You are right on one thing though: I got my first electronic PIM in 1982, hardly the description of someone who follows the rest of the World.....

Jason Dunn
10-21-2010, 04:40 AM
I am very well aware that through Zune I can sync my media to the desktop; my concerns are about Office and Onenote docs; in the real World many people and companies do not want or cannot do this.

I concur - the lack of an easy way to sync files to the device really sucks. I'm hoping someone will create a Dropbox client for WP7!

Richard76
10-23-2010, 04:25 PM
I do not consider myself an advanced user, although I have flashed ROM's and the such. I would say more of an intermediate user that uses my devices to about 80% of their capabilities. The biggest issue I have with WP7 is the fact that M$ has changed course considerably with this new strategy. Too much in my opinion.

The main reason that I have preferred Windows Mobile over every other platform since my first WinCE device back in the early 90's, is FLEXIBILITY. Poke, prod, customize, swap storage cards etc.

Nuff said, I need to go and have a good cry.

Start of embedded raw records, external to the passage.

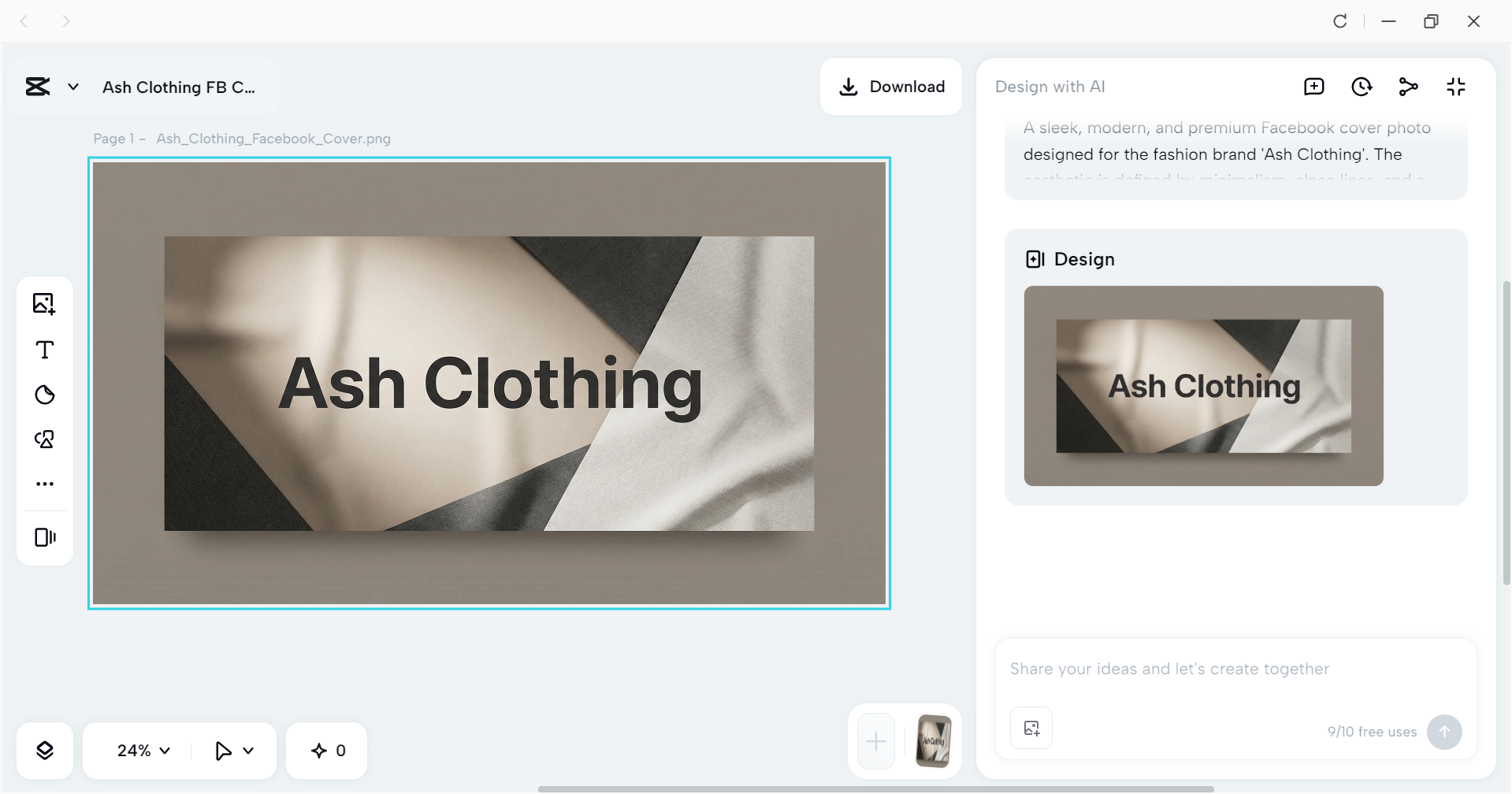This screenshot has width=1512, height=794.
Task: Click the sparkle credits counter button
Action: 326,749
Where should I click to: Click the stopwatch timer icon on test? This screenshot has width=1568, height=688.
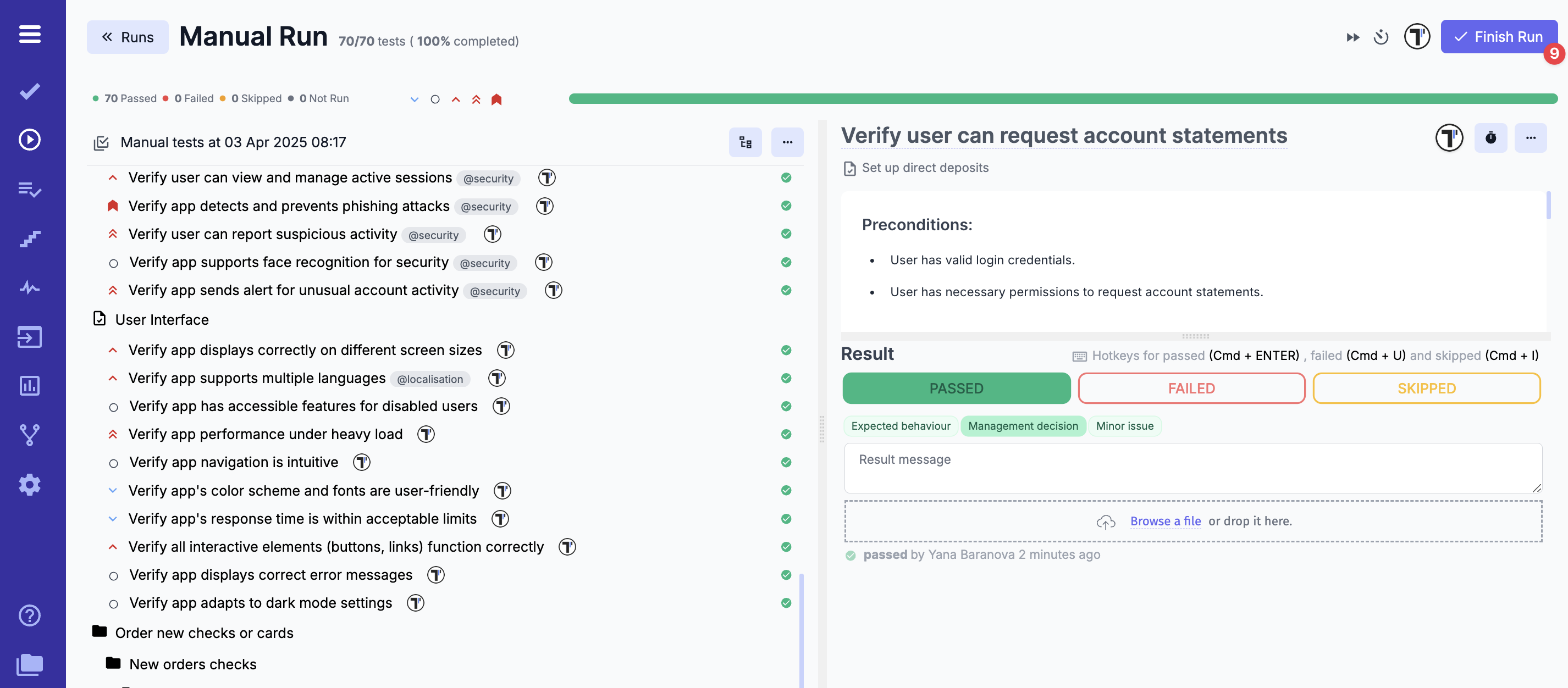pyautogui.click(x=1490, y=137)
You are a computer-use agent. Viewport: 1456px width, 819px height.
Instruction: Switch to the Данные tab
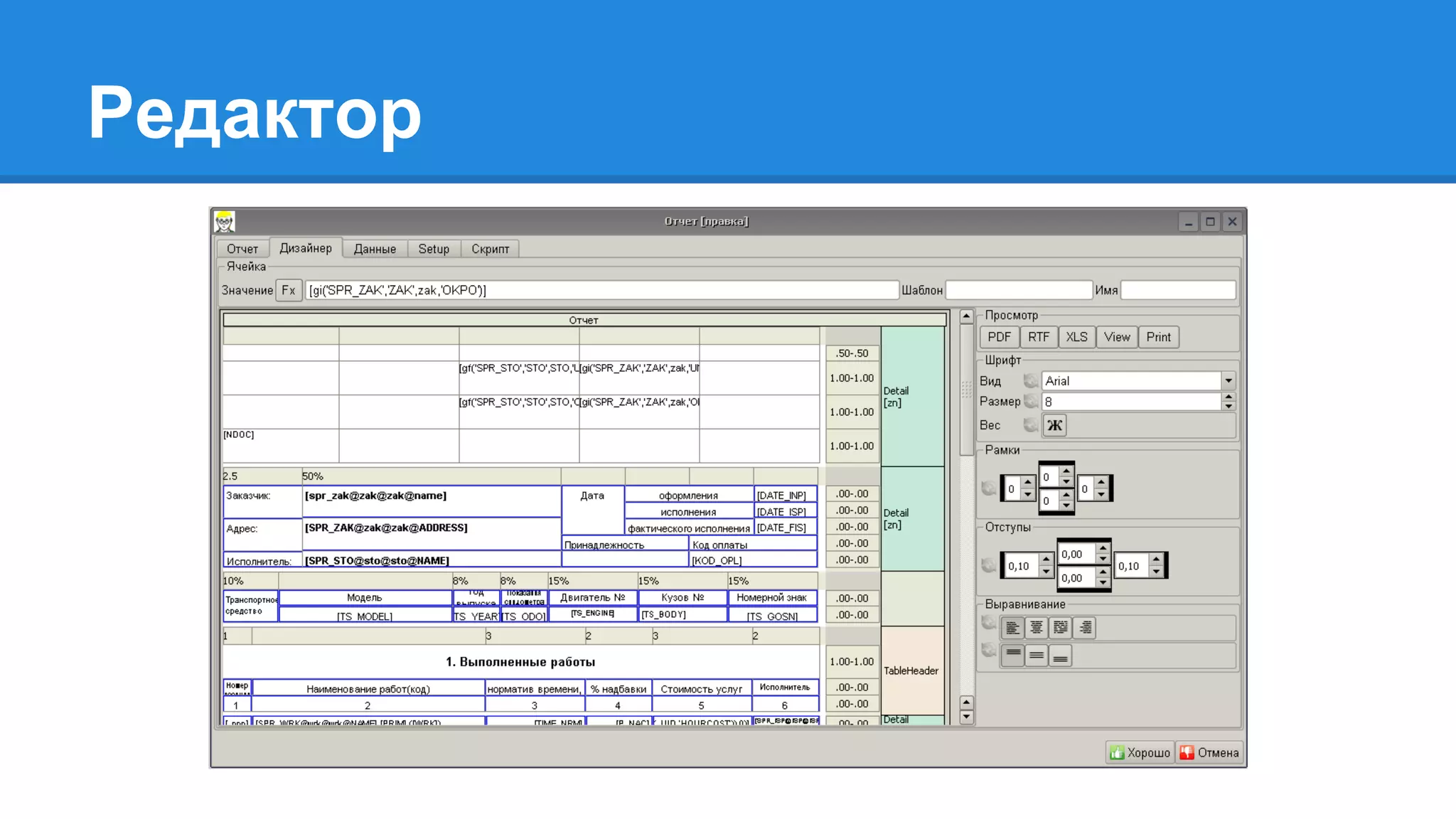tap(375, 249)
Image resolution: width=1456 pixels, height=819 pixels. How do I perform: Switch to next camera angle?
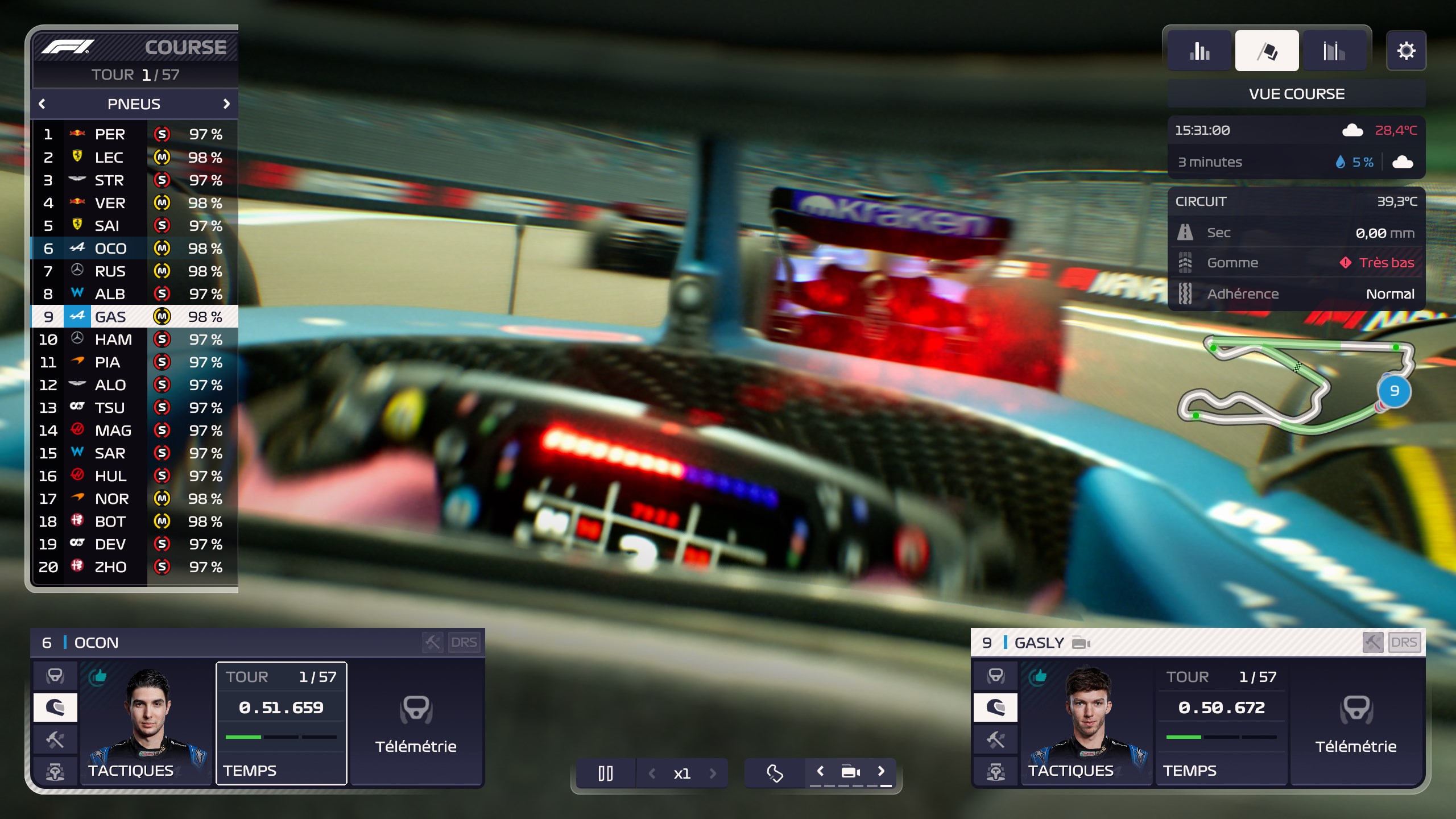click(881, 771)
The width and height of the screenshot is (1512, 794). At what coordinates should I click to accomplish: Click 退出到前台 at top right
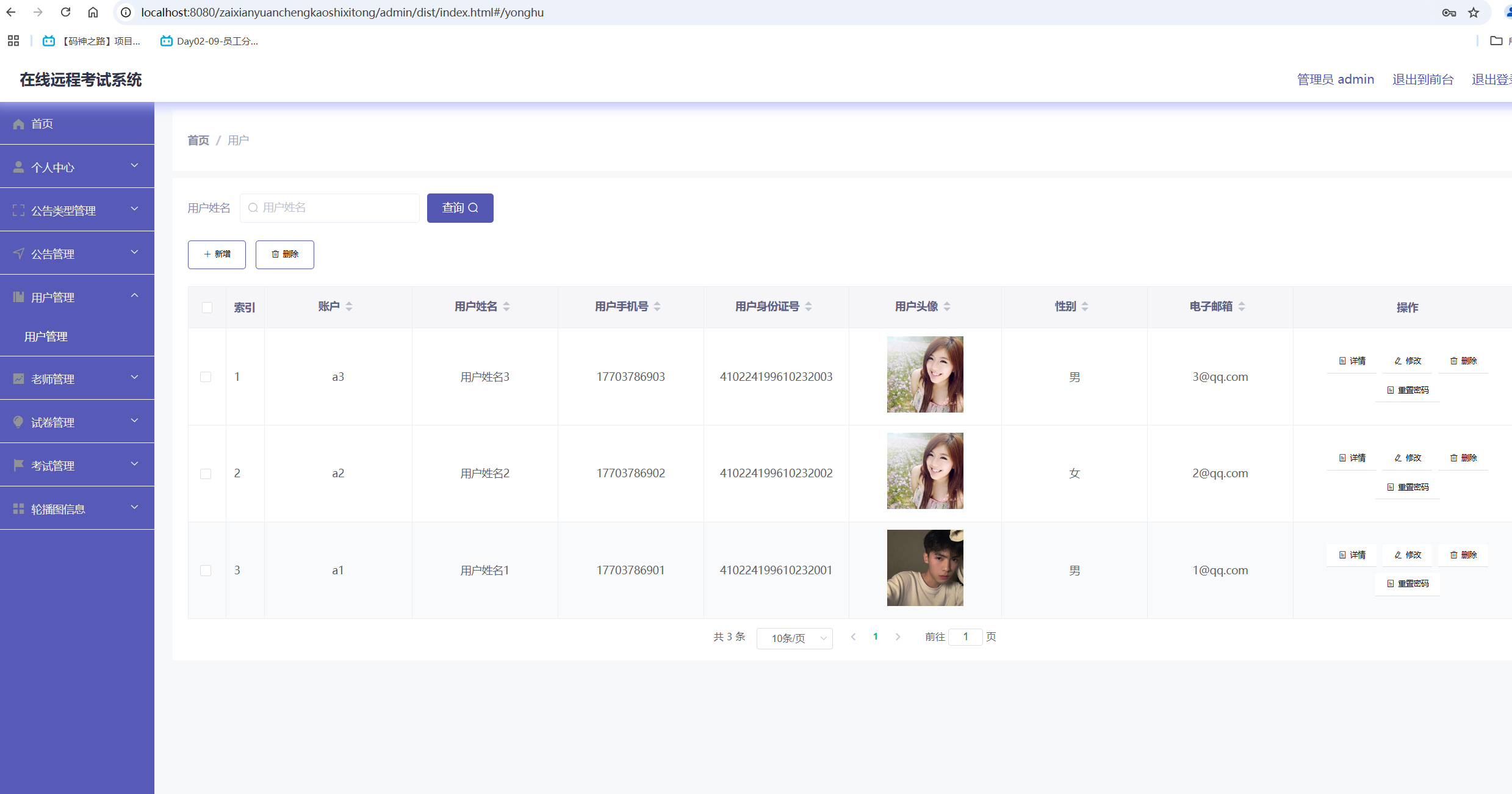click(1423, 79)
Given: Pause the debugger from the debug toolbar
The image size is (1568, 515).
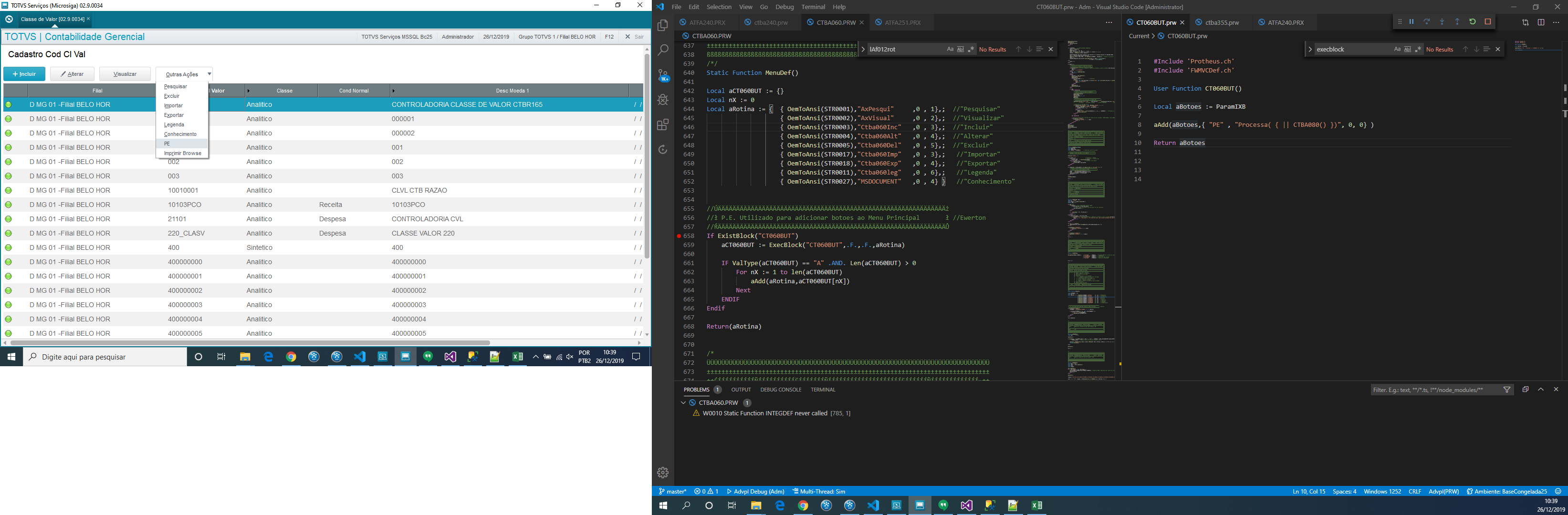Looking at the screenshot, I should 1411,22.
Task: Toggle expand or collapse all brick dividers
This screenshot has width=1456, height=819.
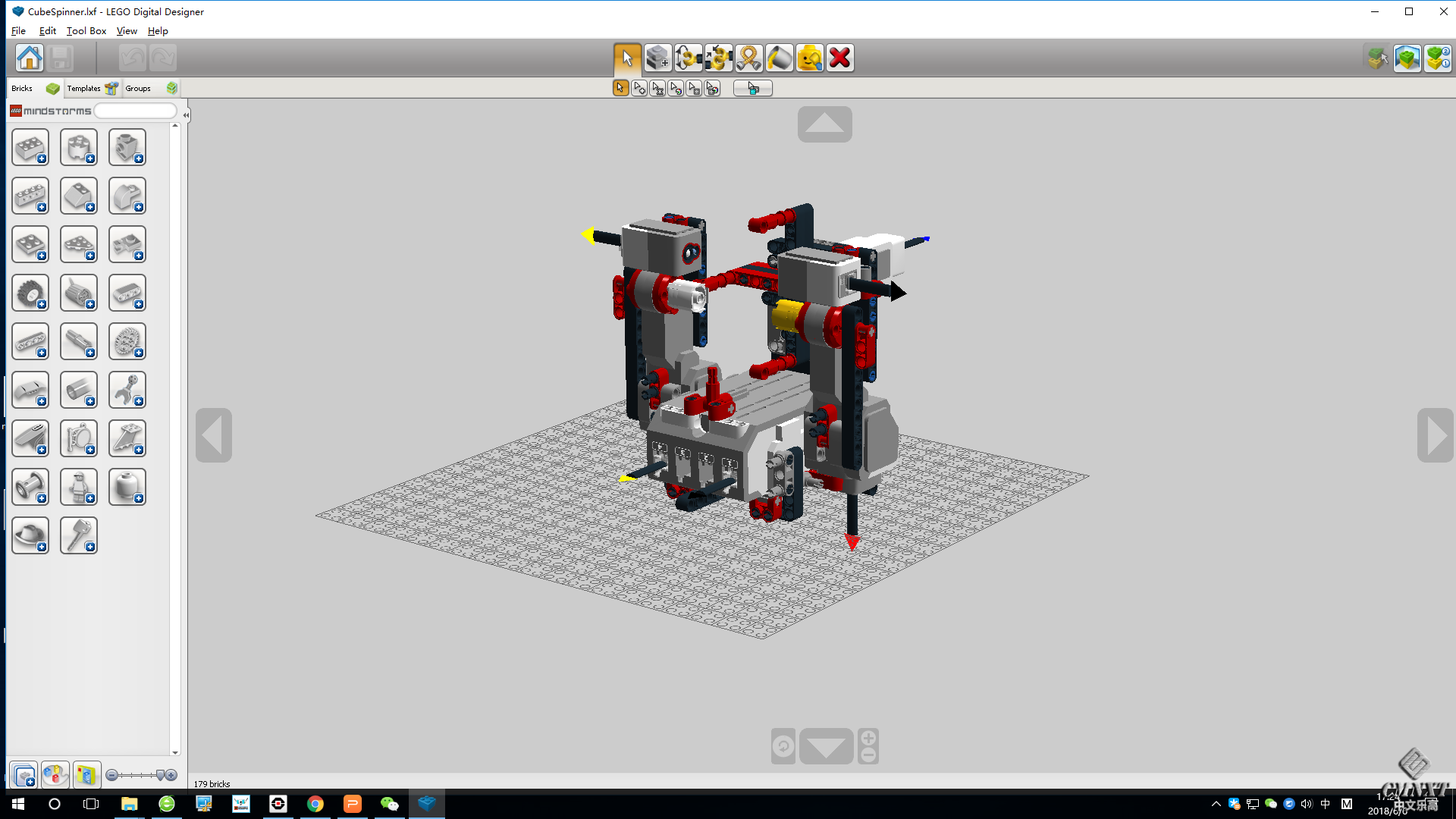Action: 24,775
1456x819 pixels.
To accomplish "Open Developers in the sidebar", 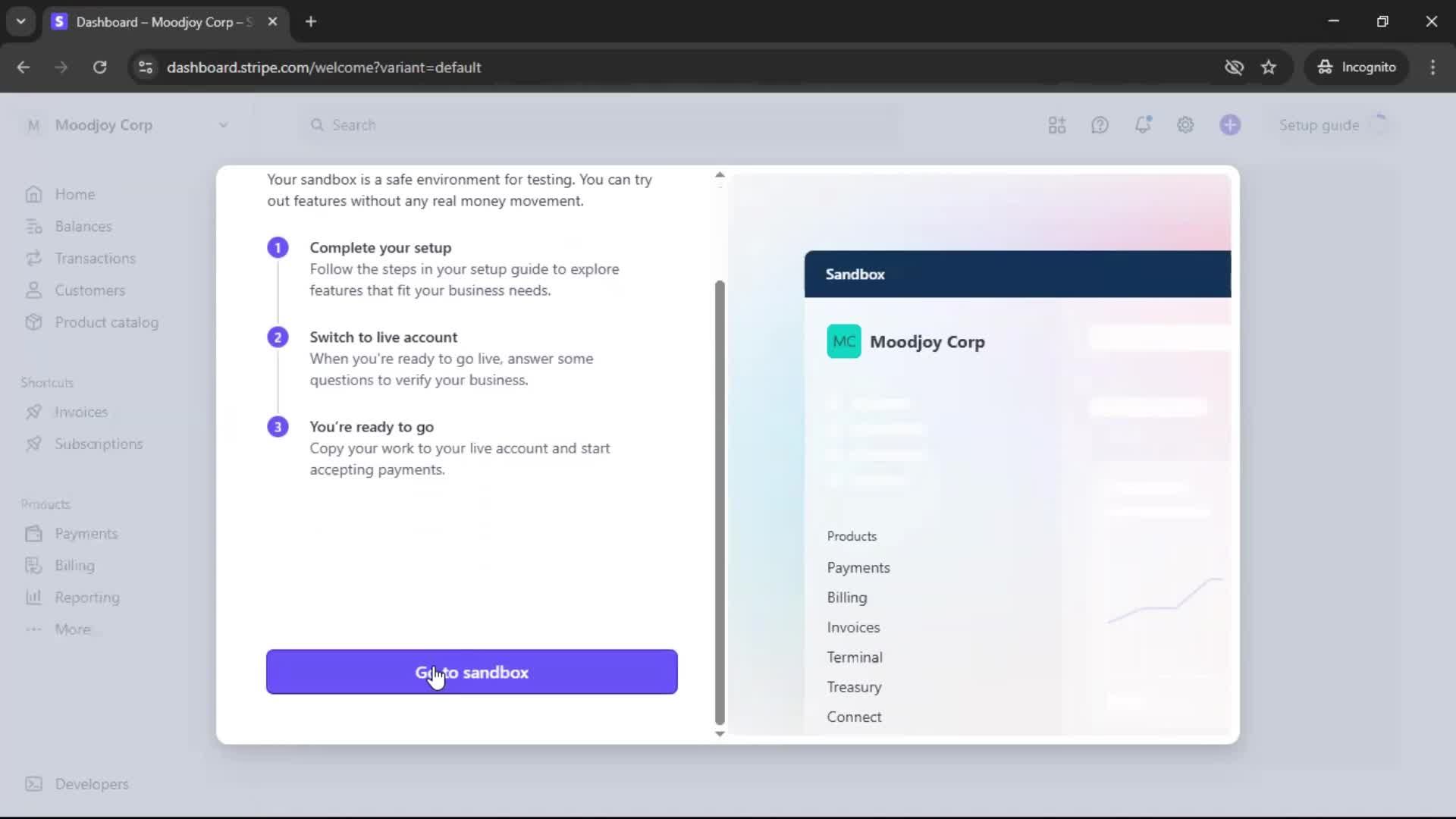I will coord(91,784).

P.S. Perhaps I will work on a nice eulogy when I have some time.

mas98110
10-23-2010, 06:37 PM
I don't text or gab on the phone. I use my hacked Wizard like a laptop and have 8 2GB storage cards that I was looking forward to selling on eBay after I got the new T-mobile HTC-7. This no-swap SD card thing is a deal killer for me.

My new plan is to wait till the give away the HTC HD2 with the McDonald's Happy Meal and hack that phone with a smooth ROM.
Since my business takes me between Seattle & Los Angeles, and all my data is confidential by law. I can't risk loading it on MS Cloud.

What a bummer!

Gerard
10-24-2010, 08:33 PM
That is a really good point, the secure data comment. With any newer WM device, it's possible to go into Settings > System > Encryption and check the box which encrypts any and all data written to the storage card. This option has a warning, that encrypted data will ONLY be readable from that card within this same phone - which seems a bit risky to me in case of phone damage - and so it should be first backed up to an alternate secure location.

For my part, I've trusted Resco Explorer's encryption for some years, and before that used Lucifer. Not much in either case, mostly just to see if it works as I don't have anything secret to store... but having done a review once for pocketnow.com on Lucifer it seemed natural to test other options for file encryption. Resco's uncompressed and compressed file encryption seems quite solid. I experienced corruption of data in one instance some years ago, that's all.

But for a business/government agency user, having an encryptable, removable storage card seems a good idea. Maybe that's one of the motivators for MS preserving limited support for WM devices, as such agencies might be a bit leary of handing out devices without the encrypted card data option.